Stored data entries
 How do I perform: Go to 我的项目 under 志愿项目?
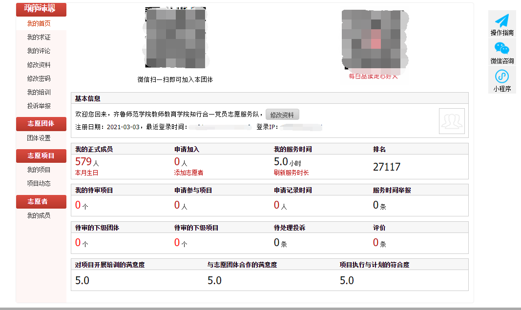[x=39, y=170]
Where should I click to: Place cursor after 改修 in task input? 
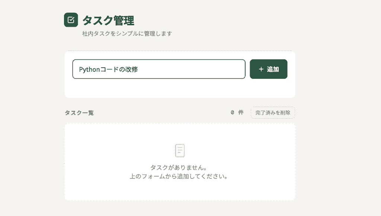[x=138, y=70]
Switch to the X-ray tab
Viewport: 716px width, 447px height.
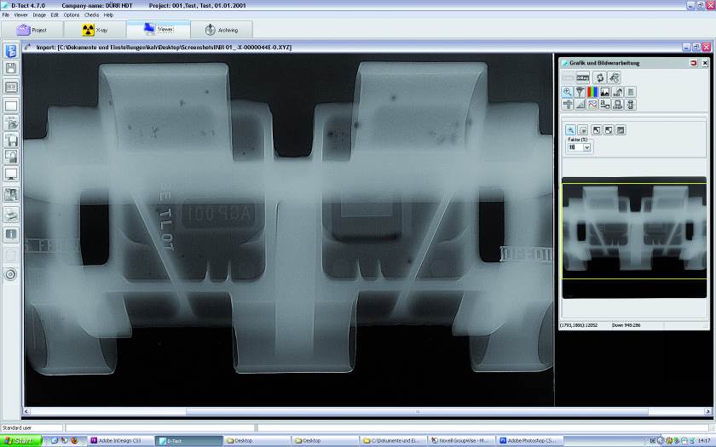click(x=95, y=30)
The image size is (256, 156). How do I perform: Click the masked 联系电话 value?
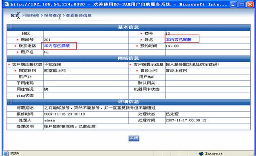(57, 46)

§ **WORK INSTRUCTION**
The data above should be returned in full, exactly as written, apart from its images.

§ **WRITTEN RESPONSE**
 How do I perform: Go to 我的项目 under 志愿项目?
[x=39, y=170]
Where should I click to: Place cursor after 改修 in task input? 
[x=138, y=70]
Switch to the X-ray tab
Viewport: 716px width, 447px height.
click(x=95, y=30)
The image size is (256, 156). How do I perform: Click the masked 联系电话 value?
(57, 46)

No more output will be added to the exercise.